U.S. Civil Rights Commissioner Peter Kirsanow urged President Barack Obama not to grant temporary amnesty and work permits to millions more illegal immigrants via executive action, asserting Obama’s timing could not be any worse for American workers, especially black Americans.
In a Tuesday letter to Obama, Kirsanow emphasized “the disastrous effect of illegal immigration on the employment of all Americans, but particularly black Americans.” He also said that the “proposed executive order is unfair to people who are attempting to immigrate legally.”
“Any grant of legal status will serve as a magnet to prospective illegal immigrants and further depress employment opportunities and wages for African-Americans,” he wrote. “Given that the labor force participation rate is at an historic low, the unemployment rate is 6.2 percent, and there has been a precipitous decline in household wealth, the timing for such a grant of legal status could not be worse.”
Kirsanow reminded Obama that in 2008, “Well-regarded scholars from leading universities and independent groups” who “were ideologically diverse … acknowledged that illegal immigration has a negative impact on black employment, both in terms of employment opportunities and wages.”
He noted that nearly half of Black and three-fourths of illegal immigrant Hispanic males do not have an education beyond high school and, as a result, “illegal immigration has a disparate impact on African-American men” who would directly compete with illegal immigrant Hispanic males for scarce jobs.
“Granting legal status to millions of people who are in the United States illegally will continue to depress the wages and employment opportunities of African-American men and teenagers,” he wrote. “It also will depress the wages and employment opportunities of African-Americas [sic] going forward.”
Kirsanow also blamed the “flood of illegal immigrants across our southern border” on Obama’s Deferred Action for Childhood Arrivals (DACA).
“This is unsurprising,” he said. “When you incentivize bad behavior, you get more of it.”
Referencing the Obama administration’s directive on easing criminal background checks in hiring decisions because such checks disproportionately impact black Americans, Kirsanow said the “irony is that your administration’s policies operate at cross-purposes.”
“In one part of the executive branch, the EEOC issues misguided policies in an attempt to increase employment opportunities for African-American men, and in another part of the executive branch, you prepare to issue an executive order that will decrease employment opportunities and wages for those very same African-American men,” he said.
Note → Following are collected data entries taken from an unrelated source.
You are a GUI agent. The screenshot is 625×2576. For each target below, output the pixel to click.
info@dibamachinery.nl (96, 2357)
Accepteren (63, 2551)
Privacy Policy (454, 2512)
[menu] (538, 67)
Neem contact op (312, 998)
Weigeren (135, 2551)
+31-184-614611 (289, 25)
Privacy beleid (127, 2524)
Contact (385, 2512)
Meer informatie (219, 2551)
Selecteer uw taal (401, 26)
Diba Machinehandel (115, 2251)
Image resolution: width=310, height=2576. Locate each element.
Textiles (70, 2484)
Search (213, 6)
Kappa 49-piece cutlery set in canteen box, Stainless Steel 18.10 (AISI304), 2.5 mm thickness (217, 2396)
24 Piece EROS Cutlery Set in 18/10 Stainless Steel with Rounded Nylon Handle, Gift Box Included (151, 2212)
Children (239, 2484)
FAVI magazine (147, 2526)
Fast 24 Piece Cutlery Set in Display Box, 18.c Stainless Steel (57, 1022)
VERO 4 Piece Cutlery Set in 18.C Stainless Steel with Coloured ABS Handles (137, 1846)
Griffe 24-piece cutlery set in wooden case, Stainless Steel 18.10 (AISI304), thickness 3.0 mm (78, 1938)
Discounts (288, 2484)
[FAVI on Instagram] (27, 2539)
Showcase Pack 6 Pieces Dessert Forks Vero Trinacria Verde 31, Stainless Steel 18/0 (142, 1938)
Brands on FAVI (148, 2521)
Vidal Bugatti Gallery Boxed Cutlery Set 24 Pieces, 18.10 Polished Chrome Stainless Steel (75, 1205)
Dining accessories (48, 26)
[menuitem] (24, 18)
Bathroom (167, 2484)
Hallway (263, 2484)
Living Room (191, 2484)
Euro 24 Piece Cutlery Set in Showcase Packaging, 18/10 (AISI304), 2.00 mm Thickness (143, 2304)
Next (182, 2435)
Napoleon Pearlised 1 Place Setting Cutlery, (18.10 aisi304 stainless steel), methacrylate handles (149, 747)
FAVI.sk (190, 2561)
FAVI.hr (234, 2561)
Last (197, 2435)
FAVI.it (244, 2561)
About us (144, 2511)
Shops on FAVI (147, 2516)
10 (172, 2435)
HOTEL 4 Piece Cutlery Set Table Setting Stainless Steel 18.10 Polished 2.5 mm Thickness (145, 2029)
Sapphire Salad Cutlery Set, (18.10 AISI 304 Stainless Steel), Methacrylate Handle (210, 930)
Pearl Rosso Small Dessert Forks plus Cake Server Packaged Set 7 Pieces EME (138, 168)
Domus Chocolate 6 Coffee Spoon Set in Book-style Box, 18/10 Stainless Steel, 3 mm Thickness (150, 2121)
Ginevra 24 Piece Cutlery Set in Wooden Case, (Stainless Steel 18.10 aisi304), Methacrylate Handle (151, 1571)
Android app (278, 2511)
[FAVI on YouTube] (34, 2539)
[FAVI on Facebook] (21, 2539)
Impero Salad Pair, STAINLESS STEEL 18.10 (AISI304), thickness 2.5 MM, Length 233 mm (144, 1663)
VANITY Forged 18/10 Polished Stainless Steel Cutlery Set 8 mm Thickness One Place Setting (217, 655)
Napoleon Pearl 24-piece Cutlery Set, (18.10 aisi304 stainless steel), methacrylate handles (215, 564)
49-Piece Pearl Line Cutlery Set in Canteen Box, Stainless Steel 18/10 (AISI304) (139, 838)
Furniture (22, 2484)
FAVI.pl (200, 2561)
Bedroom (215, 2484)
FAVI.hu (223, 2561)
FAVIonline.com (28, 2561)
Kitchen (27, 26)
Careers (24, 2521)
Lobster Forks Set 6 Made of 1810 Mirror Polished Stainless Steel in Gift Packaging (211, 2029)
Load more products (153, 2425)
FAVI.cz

Since “disparate impact theory holds that a facially neutral policy can nonetheless constitute unlawful discrimination if it disproportionately affects a particular group,” Kirsanow wrote that Obama’s “proposed executive order will do just that.”
“It will necessarily disproportionately benefit people who are Mexican and Central American, which means that it will disproportionately disadvantage other ethnic groups,” he added. “In other contexts, this would be considered a violation of Title VII.”
Kirsanow, writing as “one member of the eight-member U.S. Commission on Civil Rights and not on behalf of the Commission as a whole,” urged Obama to reconsider his executive amnesty. Kirsanow has previously urged the Congressional Black Caucus to vote against comprehensive amnesty legislation for the same reasons.